Hallo, Ihr Lieben jenseits des Meeres - und auch ihr, hier auf der Insel, in dieser Flaschenpost möchte ich mit euch unsere letzte Abendandacht von diesem Jahr teilen. Sie fand statt am Mittwoch, 23. September 2020 und hatte zum Thema:

Das Puzzle des Lebens

Noch herrscht Chaos in der Kiste!

Wann hast du zum letzten Mal gepuzzelt?

Kannst du dich noch an das aufregende Gefühl erinnern, wenn man die Kiste aufmacht – die Puzzleteile sind alle noch in einer Tüte verpackt – und dann geht’s los! Die Tüte wird ausgekippt – in die Kiste natürlich, damit man keines der Teile verliert.

Je nach Alter und Erfahrung gehen Menschen unterschiedlich an ein Puzzle heran: entweder ganz strukturiert oder ganz intuitiv. Kleine Kinder sind beim Puzzeln sehr spontan: da wird dann auch schon mal ein Puzzleteil mit viel Kraft in die vermeintlich richtige Lücke gedrückt.

Die größeren Kinder und die Erwachsenen gehen meist strukturierter vor: die einen legen zuerst den Rand, dann den Rest. Die anderen sortieren die Teile nach Farben oder nach Bild: was vermutlich zum Himmel gehört, kommt auf einen Haufen, was zur Wiese gehört, auf einen anderen. Meist finden sich dabei schon ein oder mehrere passende Teile.
Und dann gibt es die Farbenblinden: für sie ist Puzzeln eine echte Herausforderung einerseits, denn sie haben zum Zusammenfügen eine Dimension weniger als alle anderen. Auf der anderen Seite können die Farbenblinden meist eher die Formen erkennen: dicke Nasen und schlanke Nasen, große Ausbuchtungen, mehr rund oder ziemlich eckig.
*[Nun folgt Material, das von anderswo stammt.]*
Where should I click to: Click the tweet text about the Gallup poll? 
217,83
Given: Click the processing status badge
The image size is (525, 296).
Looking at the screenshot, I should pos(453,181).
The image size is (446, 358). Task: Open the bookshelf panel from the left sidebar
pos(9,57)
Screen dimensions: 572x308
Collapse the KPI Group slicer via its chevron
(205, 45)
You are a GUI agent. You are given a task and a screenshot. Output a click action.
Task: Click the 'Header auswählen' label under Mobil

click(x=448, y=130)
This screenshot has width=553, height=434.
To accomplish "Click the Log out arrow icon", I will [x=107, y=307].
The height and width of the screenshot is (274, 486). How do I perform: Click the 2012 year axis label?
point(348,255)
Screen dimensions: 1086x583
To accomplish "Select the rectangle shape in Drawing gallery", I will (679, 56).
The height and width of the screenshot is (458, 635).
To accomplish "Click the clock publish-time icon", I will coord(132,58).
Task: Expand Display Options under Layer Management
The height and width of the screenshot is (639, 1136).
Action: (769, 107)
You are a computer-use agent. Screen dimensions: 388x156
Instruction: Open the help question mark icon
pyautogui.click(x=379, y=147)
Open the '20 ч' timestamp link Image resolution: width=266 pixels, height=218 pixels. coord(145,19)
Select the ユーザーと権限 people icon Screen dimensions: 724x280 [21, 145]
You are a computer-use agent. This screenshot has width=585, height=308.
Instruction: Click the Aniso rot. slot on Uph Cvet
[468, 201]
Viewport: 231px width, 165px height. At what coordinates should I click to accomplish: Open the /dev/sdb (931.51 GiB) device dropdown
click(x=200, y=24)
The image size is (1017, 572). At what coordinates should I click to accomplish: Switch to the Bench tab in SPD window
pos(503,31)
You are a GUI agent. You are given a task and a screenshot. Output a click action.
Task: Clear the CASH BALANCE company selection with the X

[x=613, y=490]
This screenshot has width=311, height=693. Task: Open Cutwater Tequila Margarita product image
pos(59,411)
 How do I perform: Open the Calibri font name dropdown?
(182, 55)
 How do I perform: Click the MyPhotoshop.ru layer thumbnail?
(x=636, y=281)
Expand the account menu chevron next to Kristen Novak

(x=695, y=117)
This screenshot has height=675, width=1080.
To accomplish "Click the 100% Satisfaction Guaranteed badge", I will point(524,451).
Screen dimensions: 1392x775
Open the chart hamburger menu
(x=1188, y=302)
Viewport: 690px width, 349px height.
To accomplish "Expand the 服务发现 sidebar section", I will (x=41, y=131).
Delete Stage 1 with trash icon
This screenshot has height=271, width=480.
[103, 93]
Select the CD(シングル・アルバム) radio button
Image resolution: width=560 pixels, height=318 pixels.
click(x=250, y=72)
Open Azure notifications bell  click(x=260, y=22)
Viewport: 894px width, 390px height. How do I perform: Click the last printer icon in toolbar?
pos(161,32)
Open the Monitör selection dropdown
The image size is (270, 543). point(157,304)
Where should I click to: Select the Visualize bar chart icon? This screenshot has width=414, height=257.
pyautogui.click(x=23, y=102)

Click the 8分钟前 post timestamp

Dadurch haben sie auf jeden Fall einen Vorteil bei großen farbgleichen Flächen, wie z.B. einem strahlend blauen Sommerhimmel ohne Wolken.

So fügt sich ein Teil zum nächsten – ein großes Puzzle dauert auch schon mal mehrere Tage bis Wochen – je nachdem, wieviel Zeit man investiert.

Und während das Bild - Stück für Stück - Form annimmt, hat man meist den Anfangszustand schon wieder vergessen: die vielen Teilchen in einer Tüte, das reine Chaos.

Dem griechischen Dichter Aristoteles wird der Spruch zugeschrieben:

Das Ganze ist mehr als die Summe seiner Teile.

Der Haufen Puzzleteile ist nicht das Ganze – aber das fertige Bild ist auf jeden Fall mehr als die Summe aller Puzzleteile.

Ich habe im WWW ein wunderbares Video gefunden - wenn du magst, dann klick auf den Link und sieh dir den Varieté - Künstler Martin von Barabü an, der dieses Bild vom Puzzle auf seine ganz eigene Weise auf unser Leben überträgt. Und freundlicherweise hat er uns erlaubt, sein Video auf unserem Blog zu verlinken! Also: lehnt euch zurück und lasst euch verzaubern von den schönen Gedanken und Klängen und lasst euch verblüffen!


Was für ein stimmiges Bild: unser Leben ist wie ein Puzzlespiel, das sich Teil für Teil zu einem Ganzen zusammenfügt.
Das Puzzle des Lebens zeigt uns aber auch, dass wirklich alles in diesen Rahmen passt, der unser Leben umfasst. Die Schicksalsschläge, die unser Leben durcheinander würfeln, passen genauso in den Rahmen wie die glücklichen schönen Erlebnisse. Und wenn irgendetwas vielleicht nicht auf Anhieb passt, dann können wir diesem besonderen Puzzleteil doch einen Platz in unserem Leben freiräumen. Wir sortieren bei jedem Lebensereignis unsere Puzzlesteine neu und stellen fest: es passt so viel mehr in unser Leben, als wir jemals haben denken können. Am Ende wird sich alles in den Rahmen einfügen.

Die Zeit, bis alles seinen Platz gefunden hat, die erleben wir manchmal als schmerzhaft. Wenn ein Ereignis alles in Frage stellt, wenn nichts mehr zu stimmen scheint – dann verwandelt sich mein so schön geordnetes Lebenspuzzle in ein einziges Chaos, in dem nichts mehr seinen angestammten Platz hat.

Der komplette Lockdown im Zuge der Corona-Pandemie hat bei vielen Menschen solch ein Gefühl des Bruchstückhaften ausgelöst. Jetzt sind seitdem einige Monate ins Land gegangen – es gibt immer mehr Möglichkeiten, sich wieder zu treffen, Kontakte aufzunehmen – und dennoch: wir haben deutlich gemerkt, dass unser gewohntes Leben zerbrechlich ist. Manch einer steht immer noch vor der Kiste mit den Puzzleteilen seines Lebens und versucht, das Verbindende wieder zu finden.

Paulus sagt: Unser Wissen ist Stückwerk.

Und unsere Erkenntnis ist Stückwerk – ein Puzzlespiel. Was heute richtig erscheint, kann schon morgen wieder falsch sein.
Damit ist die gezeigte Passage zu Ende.